NY滞在レポート♯2:宇佐美奈緒

個展を開催し、多くの出会いが

2月19日から2月28日までの10日間、All Street Galleryにて個展を開催しました。19日にはオープニングレセプション、20日にはトークイベントを実施しました。今回のために制作した新作の映像作品と立体作品、さらに過去作であるビデオゲーム作品の計3作品を展示しました。

All Street Galleryはマンハッタンのチャイナタウンに位置し、アーティスト・コレクティブによって運営されているスペースです。ニューヨークには大規模なコマーシャルギャラリーも多くありますが、このようにインディペンデントに運営されているギャラリーも数多く存在しています。

ギャラリーにはプロジェクターやスピーカーなどの設備が整っており、スタッフも非常に親切で協力的でした。搬入期間は2日間と短く、当初は間に合うか不安もありましたが、現地スタッフと日本から来ていたWANの事務局メンバーのサポートのおかげで無事に展示を完成させることができました。

今回は作品や機材・パーツをスーツケースに入れて入国する方法を取りました。コンピュータやケーブル、コントローラー、3Dプリントした立体作品などをすべてスーツケースに収めて運びました。

WANのアドバイザーの方々からは、Instagramを活用した広報について助言をいただきました。その効果もあり、オープニングとトークには多くの来場者が訪れました。

19日のオープニングには、アーティスト、キュレーター、研究者、ギャラリー運営者、ニューヨークの大学で教えている教授など、さまざまな分野の人々が集まりました。展示作品のテーマは性被害という深刻な内容でしたが、来場者の中には自身の経験と重ね合わせながら感想を語ってくださる方も多くいました。また、アメリカで問題となっている性犯罪(デート・レイプやデート・レイプ・ドラッグ)についても教えていただきました。

同じテーマを研究しているアーティストも来場し、彼女の作品について話しているうちに、将来東京で一緒に展示を行う構想について話し合うこともできました。
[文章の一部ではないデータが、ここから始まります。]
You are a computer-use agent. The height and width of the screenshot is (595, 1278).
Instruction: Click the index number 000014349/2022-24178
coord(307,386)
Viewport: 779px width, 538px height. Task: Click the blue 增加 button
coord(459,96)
20日には、「Invisible Gaze in Public and Cyberspace」というテーマのトークを開催しました。モデレーターにはWANアドバイザーでNEW INCディレクターのサロメ・アセガを迎え、スピーカーとしてアーティスト・研究者でUCLA准教授のミンディ・セウ、そしてコペンハーゲンのデジタル人類学者であるアイア・エルブケを招きました。
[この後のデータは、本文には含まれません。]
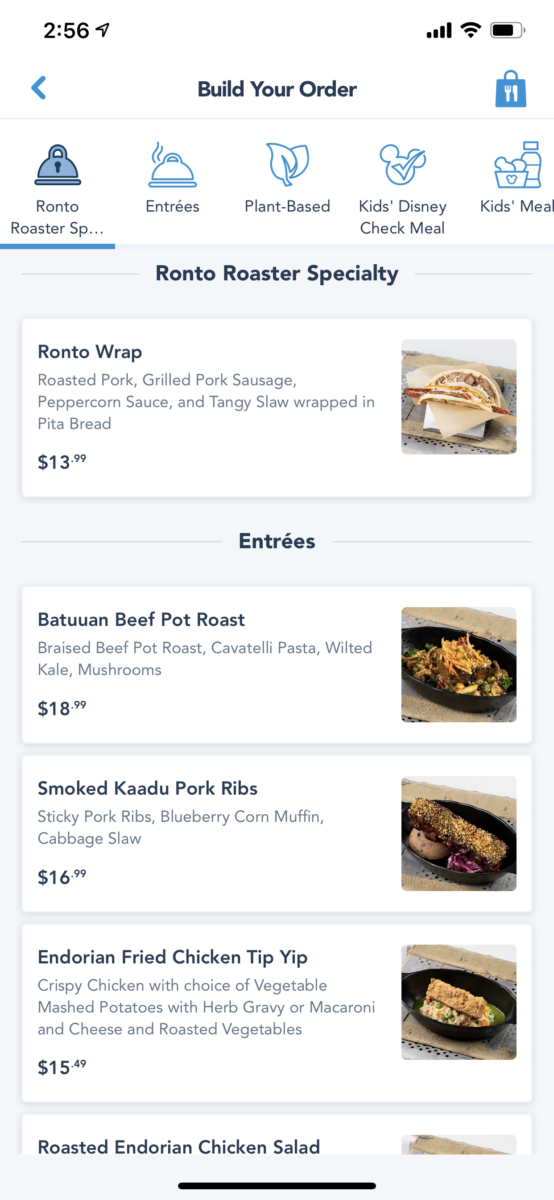Tap the Pork Ribs dish photo

(459, 834)
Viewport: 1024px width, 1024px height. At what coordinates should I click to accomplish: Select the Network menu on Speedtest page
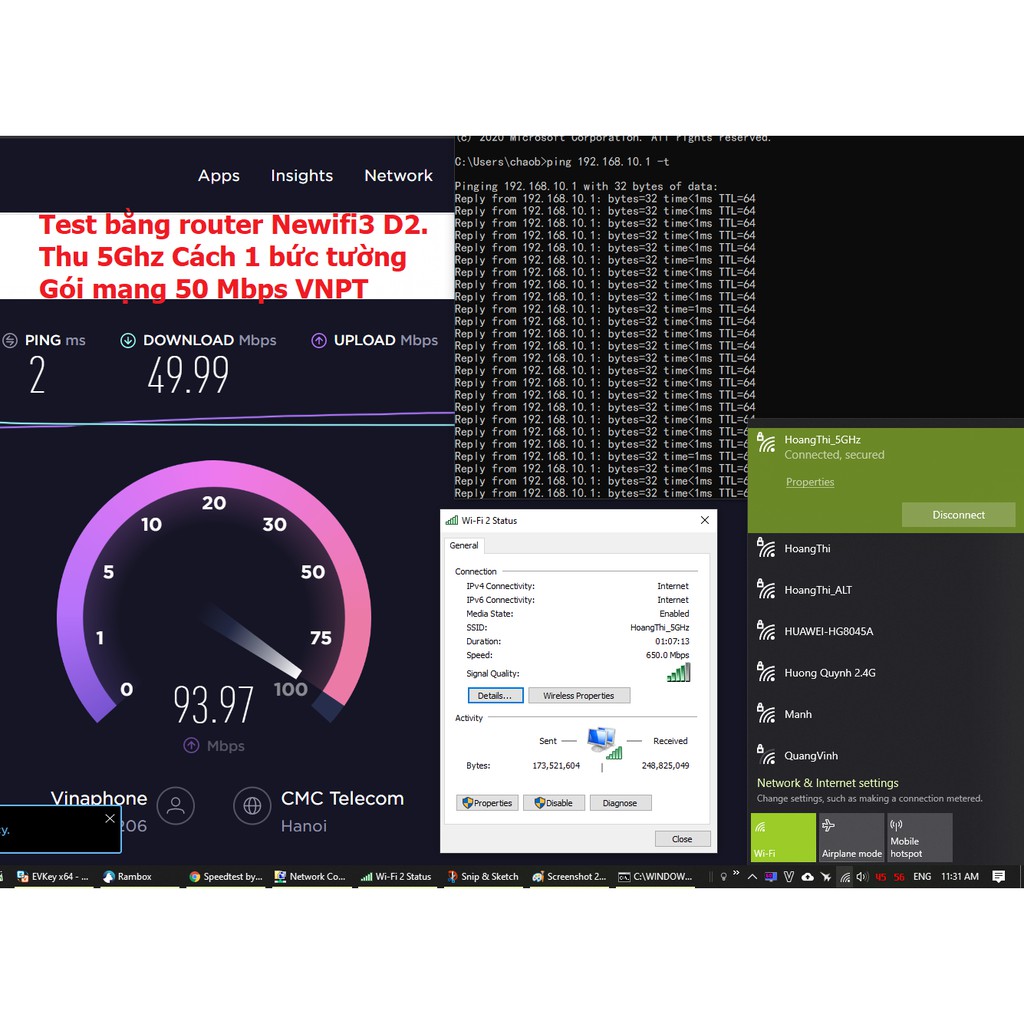398,175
トークでは、公共空間とインターネット空間の双方で起きている性被害について議論しました。「現在のインターネットやSNSの空間を、私たちはどのように修復することができるのか」という問いを起点に、創造的で建設的な意見交換が行われました。

来場者の中には、アクティビズムとアートのあいだを横断しながら、新しいオルタナティブなソーシャルプラットフォームを模索しているアーティストもいました。

展示とトークの期間を通して、多くの同志と出会い、それぞれの研究について語り合う機会を得られたことは非常に印象的でした。ニューヨークでは、フェミニズム、クィア、アクティビズム、サイバーセキュリティといったテーマを研究する人々に、驚くほど自然に出会うことができます。あまりにも偶然に、そして頻繁に出会うため、少し拍子抜けするほどでした。

ニューヨークの大学を訪問し、研究を語り合う

ニューヨークでは、特にビデオゲームやメディアアートを教えている大学や専攻を訪問しました。NYU(ニューヨーク大学)のITPおよびGame Center、さらにParsons School of Design、Pratt Instituteを見学しました。
NYUのITPでは、修士課程の学生によるプロジェクトのフィードバック会に参加しました。学生がどのような作品を制作し、どのような問題意識を持っているのかを知る貴重な機会となりました。
またNYU Game Centerには、これまで世界中で開発されたあらゆるビデオゲームソフトやコンソール、コントローラーなどが収蔵されており、学生が自由に試すことのできる環境が整っています。こうした施設や設備を見学する中で、多くのインスピレーションを得ることができました。

ネットワーキングと仲間の必要性

Woman's Empowermentプログラム「Tomodachi」を運営している方にも話を聞く機会がありました。アメリカは日本よりも人種的多様性が大きく、そのためジェンダー・ギャップの経験も人種によって異なる側面があることを教えていただきました。
また、このような活動を続けていくためには、決して一人で抱え込まないこと、必ず仲間を見つけることが重要であるとも言われました。さらに活動資金を確保すること、そして自分自身のセルフケアを大切にすることが、継続的な活動にとって非常に重要であるというお話を伺いました。